After reading about and participating in discussions of dreams this week, I decided to talk about dreams. Everyone wants to know either what their dreams mean or how to stop the nightmares or simply how to have a dream. I will get to the how-to in a minute.
Dream interpretation dates back somewhere between 5000 – 3000 B.C. when dreams were recorded on clay tablets. Like the aborigines of today, primal societies did not make distinctions between the dream world and reality. It was all woven together, like a conversation with nature, the soul or the god(s). The realm of dreams was a more powerful reality, heightened by symbolic interpretations.
There must be
hundreds of dream books, well dozens anyway, for interpreting your
dreams, but I have come to the conclusion that you are the only one who can
accurately interpret your own dreams. Dreams are from your mind
and no one else knows your mind like you do.
Having said that, some dreams transcend the individual mind and are prophetic in nature. The dreamer dreams of something outside himself that is about to happen in our three dimensional world.
Sometimes we can have the same dream repeatedly because a conflict depicted or symbolized in the dream remains unresolved or ignored. Once a solution to the problem has been found, the recurring dream usually ceases.
For an explanation of all the different types of dreams visit Dream Central .
More modern ideas about dreams are that they are emanations from the unconscious or subconscious—telling us something or reflecting back our frustrations or as an explanation for the stresses of our life and a dream can be useful as a guide to help us in critical situations (as in PTSD).
Because of his extensive study of myths and archetypes, be sure to check out Joseph Campbell’s thoughts on dreams.
Each of the early cultures (Egyptians, Greeks, Romans, Middle Eastern) had their take on dreams, as do the modern philosophers (more detailed information on that at Dream History)
And then there is lucid dreaming, which simply put, is knowing you are dreaming while you are asleep. When you are in that state, you can control your dreams. I’ve had a few lucid dreams in my life, usually just before waking up, where I knew I was dreaming and could choose to wake up or continue dreaming while making conscious choices as to where the dream would go. (The way I induce lucid dreaming is to impress upon my mind the thought that I will have a lucid dream, as I fall asleep.)

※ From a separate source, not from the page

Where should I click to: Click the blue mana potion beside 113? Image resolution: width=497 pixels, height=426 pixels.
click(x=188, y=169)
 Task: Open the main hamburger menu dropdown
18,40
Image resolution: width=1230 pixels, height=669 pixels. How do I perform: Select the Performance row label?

For more detailed instructions on how to induce lucid dreaming go to Reality Shifter.
If you want to achieve a dream incubation, (which is to plant a seed thought in the mind that you want to dream about, usually for creative reasons or to solve a problem—or just to remember your dream), then apply this technique: repeat several times to yourself that you will dream about the problem or issue just before going to sleep—do this over a period of time (days, weeks).

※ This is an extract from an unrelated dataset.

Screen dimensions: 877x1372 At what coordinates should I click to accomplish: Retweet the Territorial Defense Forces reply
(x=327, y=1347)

When you finally get results and have a dream about what you programmed, be sure to have paper and pen handy to jot down your thoughts because as soon as we awaken and move, our dream images can easily slip away. It may take time, so be consistent. And try to awaken slowly in the morning, not jump into your conscious mind instantly.

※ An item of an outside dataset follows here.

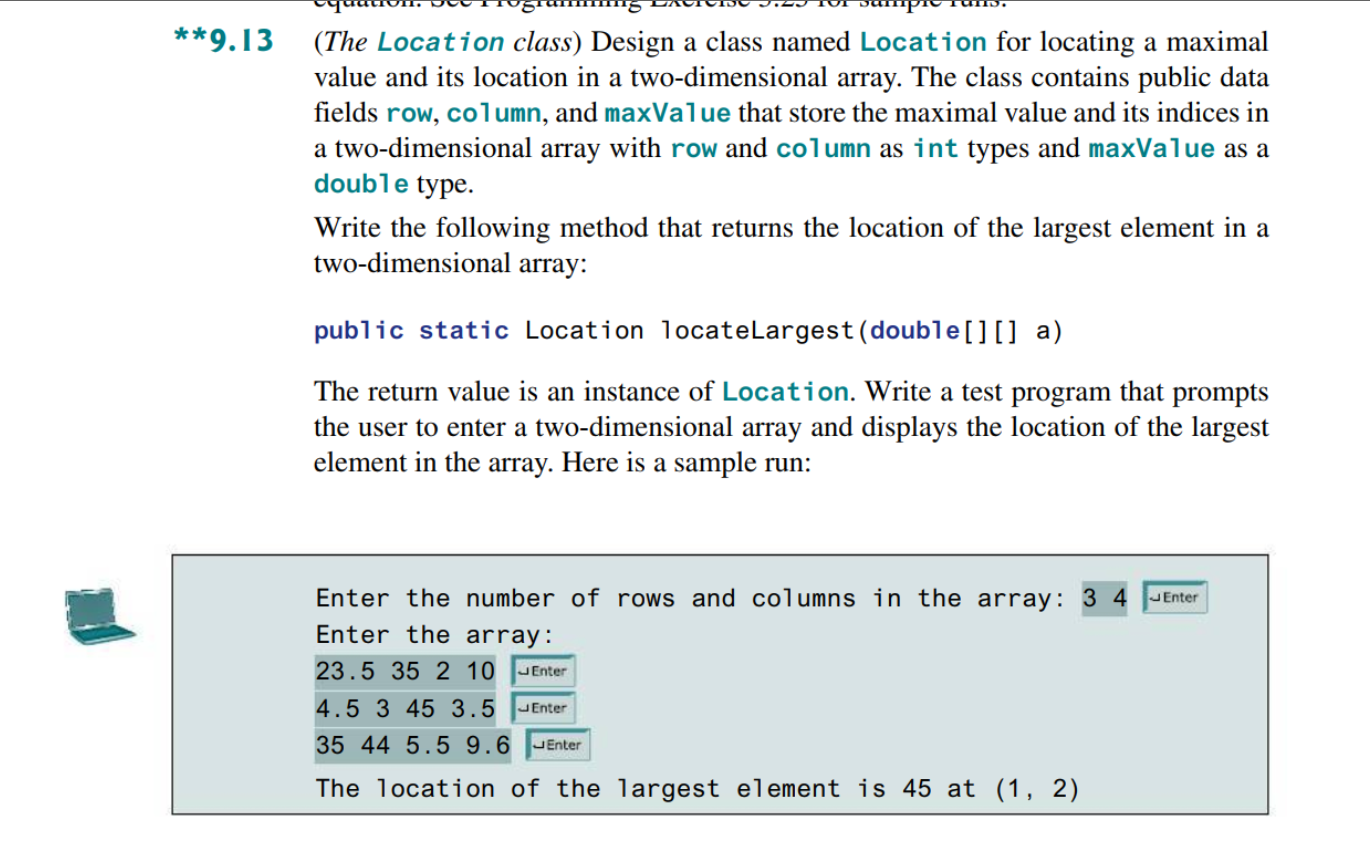The image size is (1370, 855).
Task: Click the Enter key icon after '3 4'
Action: click(x=1174, y=597)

For many years I have kept a dream diary. I don’t remember my dreams every night, but I still write down impressions and creative ideas that are evoked as soon as I get up. I have gotten many images for paintings with this technique so I know it can be your own personal fertile storeroom from which to retrieve creative ideas, images and instruction.
I hope this helps you tap into your creative side.
- dream a lot?
- have a repeating dream?
- have lucid dreams?
Do you keep a dream diary?
Have you ever been inspired creatively by a dream?